**The problem**
Using the records below, write out again exactly the lines that begin at the line containing "首页 (168, 26)" and end at the line containing "You are a GUI", and no other lines.

= = = = = = =

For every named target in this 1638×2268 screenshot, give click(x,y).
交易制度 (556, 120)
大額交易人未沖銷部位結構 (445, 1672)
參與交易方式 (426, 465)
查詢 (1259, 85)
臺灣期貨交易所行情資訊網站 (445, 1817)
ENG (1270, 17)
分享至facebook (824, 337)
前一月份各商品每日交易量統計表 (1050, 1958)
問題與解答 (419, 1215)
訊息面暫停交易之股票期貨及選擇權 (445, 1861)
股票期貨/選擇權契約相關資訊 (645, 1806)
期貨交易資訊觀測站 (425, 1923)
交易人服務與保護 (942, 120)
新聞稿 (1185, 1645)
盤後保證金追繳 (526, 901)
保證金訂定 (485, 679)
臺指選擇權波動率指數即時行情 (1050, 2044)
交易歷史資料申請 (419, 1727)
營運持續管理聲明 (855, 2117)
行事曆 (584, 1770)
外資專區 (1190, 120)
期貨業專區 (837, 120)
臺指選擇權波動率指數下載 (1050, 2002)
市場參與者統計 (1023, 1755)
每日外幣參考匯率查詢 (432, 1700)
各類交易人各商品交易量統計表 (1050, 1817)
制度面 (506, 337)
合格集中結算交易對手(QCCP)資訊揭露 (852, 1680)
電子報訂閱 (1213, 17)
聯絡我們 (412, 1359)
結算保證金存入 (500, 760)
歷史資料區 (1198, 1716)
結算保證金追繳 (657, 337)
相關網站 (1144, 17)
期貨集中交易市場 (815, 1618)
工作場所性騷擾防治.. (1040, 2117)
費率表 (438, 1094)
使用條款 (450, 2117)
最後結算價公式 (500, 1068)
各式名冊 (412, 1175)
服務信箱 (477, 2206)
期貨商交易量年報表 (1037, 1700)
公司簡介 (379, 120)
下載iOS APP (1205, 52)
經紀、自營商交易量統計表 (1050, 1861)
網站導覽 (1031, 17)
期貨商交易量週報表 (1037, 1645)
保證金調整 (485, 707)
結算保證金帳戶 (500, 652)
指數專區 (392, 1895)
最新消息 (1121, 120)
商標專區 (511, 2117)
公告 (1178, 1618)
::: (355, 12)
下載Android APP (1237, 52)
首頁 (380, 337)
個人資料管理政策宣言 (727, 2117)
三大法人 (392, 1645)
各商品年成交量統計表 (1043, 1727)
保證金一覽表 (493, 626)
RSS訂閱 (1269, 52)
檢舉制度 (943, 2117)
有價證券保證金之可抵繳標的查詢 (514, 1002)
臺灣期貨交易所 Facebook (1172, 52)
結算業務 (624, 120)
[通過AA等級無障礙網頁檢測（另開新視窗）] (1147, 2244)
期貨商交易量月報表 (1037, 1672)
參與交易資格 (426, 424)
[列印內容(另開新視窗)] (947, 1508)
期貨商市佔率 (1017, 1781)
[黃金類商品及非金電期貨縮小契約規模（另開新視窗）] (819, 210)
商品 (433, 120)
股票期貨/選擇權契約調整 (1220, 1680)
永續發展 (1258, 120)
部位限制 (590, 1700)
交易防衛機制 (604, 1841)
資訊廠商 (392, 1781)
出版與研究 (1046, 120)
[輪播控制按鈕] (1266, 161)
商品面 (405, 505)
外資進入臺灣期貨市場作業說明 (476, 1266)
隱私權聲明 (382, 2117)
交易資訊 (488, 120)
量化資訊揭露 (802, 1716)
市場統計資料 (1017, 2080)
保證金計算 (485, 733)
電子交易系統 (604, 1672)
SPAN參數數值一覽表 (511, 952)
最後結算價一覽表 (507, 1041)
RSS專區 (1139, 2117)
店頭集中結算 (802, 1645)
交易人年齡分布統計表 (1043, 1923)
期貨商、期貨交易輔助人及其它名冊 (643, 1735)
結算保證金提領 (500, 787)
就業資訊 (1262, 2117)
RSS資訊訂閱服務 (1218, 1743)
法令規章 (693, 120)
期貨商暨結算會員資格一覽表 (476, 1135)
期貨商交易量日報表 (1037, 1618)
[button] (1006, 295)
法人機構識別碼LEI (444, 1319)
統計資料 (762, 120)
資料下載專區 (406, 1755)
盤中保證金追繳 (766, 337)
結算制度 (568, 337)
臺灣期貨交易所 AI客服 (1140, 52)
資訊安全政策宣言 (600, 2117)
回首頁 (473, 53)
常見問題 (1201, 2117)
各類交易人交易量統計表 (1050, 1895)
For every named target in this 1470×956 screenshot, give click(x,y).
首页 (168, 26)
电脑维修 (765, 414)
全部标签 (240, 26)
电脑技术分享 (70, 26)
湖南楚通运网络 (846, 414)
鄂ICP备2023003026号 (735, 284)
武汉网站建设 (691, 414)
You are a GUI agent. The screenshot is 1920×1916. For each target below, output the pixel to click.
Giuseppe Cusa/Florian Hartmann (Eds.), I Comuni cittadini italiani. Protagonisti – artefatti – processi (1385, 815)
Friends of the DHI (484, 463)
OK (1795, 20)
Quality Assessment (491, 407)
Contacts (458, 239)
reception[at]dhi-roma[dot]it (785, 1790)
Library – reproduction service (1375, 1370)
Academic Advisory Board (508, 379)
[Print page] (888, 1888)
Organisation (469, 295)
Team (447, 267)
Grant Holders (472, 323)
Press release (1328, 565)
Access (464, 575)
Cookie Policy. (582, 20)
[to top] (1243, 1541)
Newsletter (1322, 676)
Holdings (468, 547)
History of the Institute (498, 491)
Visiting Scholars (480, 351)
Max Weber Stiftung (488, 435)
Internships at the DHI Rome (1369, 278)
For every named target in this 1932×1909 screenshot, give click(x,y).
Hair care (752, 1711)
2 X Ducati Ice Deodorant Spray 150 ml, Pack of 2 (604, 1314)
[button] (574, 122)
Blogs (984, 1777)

= = = = = = =

**Your response**
首页 (168, 26)
电脑维修 (765, 414)
全部标签 (240, 26)
电脑技术分享 (70, 26)
湖南楚通运网络 (846, 414)
鄂ICP备2023003026号 (735, 284)
武汉网站建设 (691, 414)
You are a GUI agent. The screenshot is 1920×1916. For each target below, output the pixel to click.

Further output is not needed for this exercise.